The building now known as the House of Charm was originally named the Mining Building, intended to showcase the mineral wealth and abundance of the region of San Diego. Another temporary name was the "Arts and Crafts Building," but by the time the fair opened in 1915 the building was called the "Indian Arts Building." When the fair was extended to 1916, the exhibits changed and the building was once again renamed, this time to the "Russia and Brazil Building." From 1917 to 1922 it was known as the "Science of Man Building" and housed specimens, casts, statues, and photographs illustrating the development of the human species. It was later used for refreshment stands and flower shows.

Bertram Goodhue, master architect of the 1915–16 Panama-California Exposition, had urged that the temporary buildings on Balboa Park's main avenue, El Prado, be torn down. However, San Diego's citizens scorned this advice. With the assistance of money from the federal government, they patched up the plaster palaces in 1922 and 1933. This meant that most of the original buildings were available for re-use in the second exposition in 1935.
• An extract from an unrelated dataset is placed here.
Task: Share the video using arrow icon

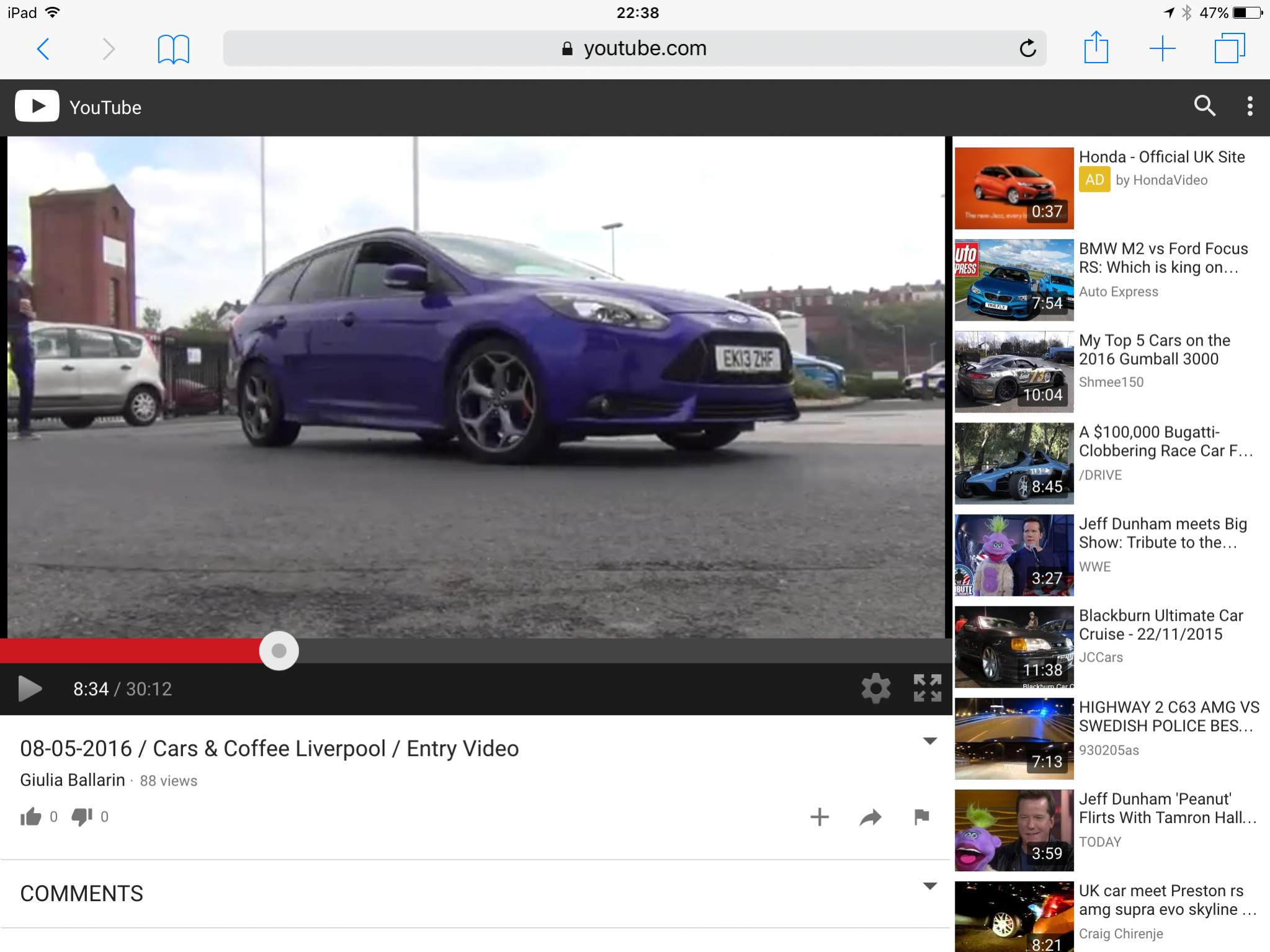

== California Pacific International Exposition: 1935–1936 ==
The California-Pacific International Exposition used many of the Mission Revival Style buildings remaining from the 1915–16 Panama-California Exposition, including the Science of Man Building. During the 1935–36 exhibition the building was renamed the House of Charm, by which name it is still known today. During 1935, it housed commercial concessions devoted to women's clothing, jewelry, hosiery, shoes, cosmetics and perfumes, as well as a drug store and refreshment stand. In 1936, the name was changed again to Palace of International Arts, featuring gems and artifacts from all over the world, some for sale and some for exhibit.

==Later use==
Although there were ongoing doubts about the soundness of the building, which was not intended to be a permanent structure, it continued to be used during the 1940s and 1950s. Tenants included the Model Railroad Museum, the San Diego Hall of Champions, and the San Diego Men's Art Club (forerunner of the San Diego Art Institute). In 1978, the building was condemned as unsafe and was temporarily evacuated, but the San Diego Art Institute moved back in after sprinklers were installed. During the 1980s various tenants competed for use of the building, but none could afford the necessary renovations. Finally in 1989, the city of San Diego decided to tear down and rebuild the House of Charm, along with the House of Hospitality which was in similar disrepair. The recreated House of Charm building was reopened on September 21, 1996, with external features carefully duplicating the original highly ornamented exterior. The building now houses the San Diego Art Institute, the Mingei International Museum, and rehearsal space for the Old Globe Theatre.

==Museum of the Living Artist (MoLA)==

The San Diego Art Institute's (SDAI) Museum of the Living Artist (MoLA) had a 10,000 sqft gallery in the House of Charm, featuring works by San Diego artists. A new exhibit opened every four to six weeks. Solo artist exhibitions were also featured.

==Mingei International Museum==
Mingei International Museum reveals the beauty of use in folk art, craft and design from all eras and cultures of the world. The word mingei, meaning 'art of the people,' was coined by the Japanese scholar Sōetsu Yanagi by combining the Japanese words for all people (min) and art (gei). Yanagi's teachings awakened people to the essential need to make and use objects that are unfragmented expressions of head, heart and hands. Established in 1978, Mingei International Museum collects, conserves and exhibits these arts of daily use – by anonymous craftsmen of ancient times, from traditional cultures of past and present and by historical and contemporary designers.